Robert conde de Montesquiou-Fézensac

Nació en París el 19 de marzo de 1855   y murió en Menton el 11 de diciembre de 1921. Descendiente de una antigua fami­lia cuyos orígenes gustaba de remontar a Meroveo, y que contaba con un mariscal y generales, ministros y hombres de Iglesia. Montesquiou estuvo en relación con los personajes más nobles de su tiempo. Comenzó muy joven a frecuentar los ambientes mundanos y literarios, en los que se dio a conocer por la excentricidad de sus costumbres, y Huysmans sacó de él más de un aspecto piara crear el tipo «decadente» de Des Esseintes (v.), el protagonista de su célebre novela Al revés (v.). Poeta de refinada sensibili­dad, buceador de sentimientos e imágenes delicados y preciosos, hábil descriptor del ambiente mundano y de la sociedad noble en que vivía, tuvo gran importancia en la formación de Marcel Proust, con su obra y aún más con su misma personalidad. En él pensó el autor de Recherche al crear su personaje de Charlus (v.).
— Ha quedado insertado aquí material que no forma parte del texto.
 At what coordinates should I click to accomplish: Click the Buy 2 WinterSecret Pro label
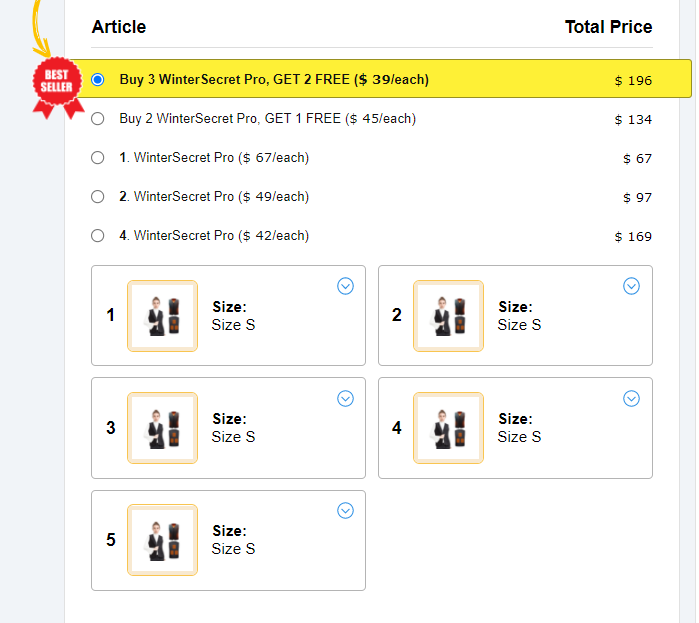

Publicó más de veinte volúmenes que perjudicaron su fama más que la favorecieron. Su primera reco­pilación poética es de 1892, Los murciélagos (v.). Publicó después Le chef des odeurs suaves (1893), Le parcours du rêve au souvenir (1895), Les hortensias bleus (1896), Les perles rouges (1899), Les paons (1901), Prières de tous (1902). Y en prosa escribió un ensayo sobre la poesía de Desbordes- Valmore (v.) titulado Félicité (1894), Les roseaux pensants (1897), Autels privilégiés (1898), Le pays des aromates (1900), Professionelles beautés (1905), Altesses sérénissimes (1907), Assemblées de notables (1909), Una novela, La petite Mademoiselle (1911); Brelan de dames (1912), Têtes d’expression (1913), La divine Comtesse (la Castiglione, 1913), Les delices de Caphamaüm (1921). Un libro de memorias, titulado Les pas effacés, apareció póstumo en 1923. Montesquiou-Fézensac fue la perfecta encarnación del esteticismo de la «bella época» y es por ello que pasará tal vez a la Historia.